Frodo’s geas takes effect and Gollum eats lava.

On further reflection:

All the other people in the franchise who were offered the Ring declined to take it because they were wise enough to know that if they used its power – and the pressure to do so would be too great – they would be subject to its corruption.

Frodo uses the power of the Ring to lay a geas, and then five minutes later at the volcano’s edge, succumbs to its corruption. The Ring has gotten to him and he can no longer give it up. Because he used its power.

On further further reflection: I’d have to read the section again, but I recall that after throwing Gollum off and laying the geas, Sam observes that Frodo seems suddenly filled with energy again when previously he had been close to dead of fatigue. He hikes up the mountain so fast he leaves Sam behind – and doesn’t even seem to notice that he’s left him behind. 

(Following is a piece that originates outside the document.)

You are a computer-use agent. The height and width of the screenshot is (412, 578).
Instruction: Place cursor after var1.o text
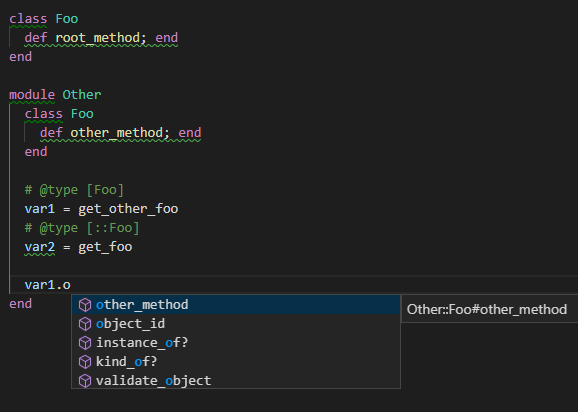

Could he have been drawing on the Ring’s power at this point in the story?

At this point in the story we’re relying on Sam’s narration, and Sam doesn’t know what’s going on in Frodo’s head, so it’s hard to say for sure.

Having used it once, after spending so long holding out against it, was that the breach in the dam?

Which means that the moment that Frodo succumbs to temptation is not the moment at the volcano – it was already too late by then. The moment he is taken by temptation was when he used the power of the Ring to repel Gollum.

If so, this ties in neatly with discussions I’ve seen about how Tolkien subscribes to a “not even once” view of good and evil – that in many other works it’s acceptable to do a small evil in service of a greater good, but in Lord of the Rings that always  fails.

Re-reading Fellowship of the Rings, and I got to this passage in Lorien:

‘I would ask one thing before we go,’ said Frodo, ‘a thing which I often meant to ask Gandalf in Rivendell. I am permitted to wear the One Ring: why cannot I see all the others and know the thoughts of those that wear them?’

‘You have not tried,’ [Galadriel] said. ‘Only thrice have you set the Ring upon your finger since you knew what you possessed. Do not try! It would destroy you. Did not Gandalf tell you that the rings give power according to the measure of each possessor? Before you could use that power you would need to become stronger, and to train your will to the domination of others.’

In other words:

Frodo asks Galadriel, herself carrying a Ring of Power, “Could I, hypothetically, use the power of the One Ring to do something magical aside from turning invisible?” and Galadriel replies, “Yes, hypothetically, you totally could, assuming the magic you want to do involves laying compulsions on others, but I strongly recommend against it, because it would fuck up your brain.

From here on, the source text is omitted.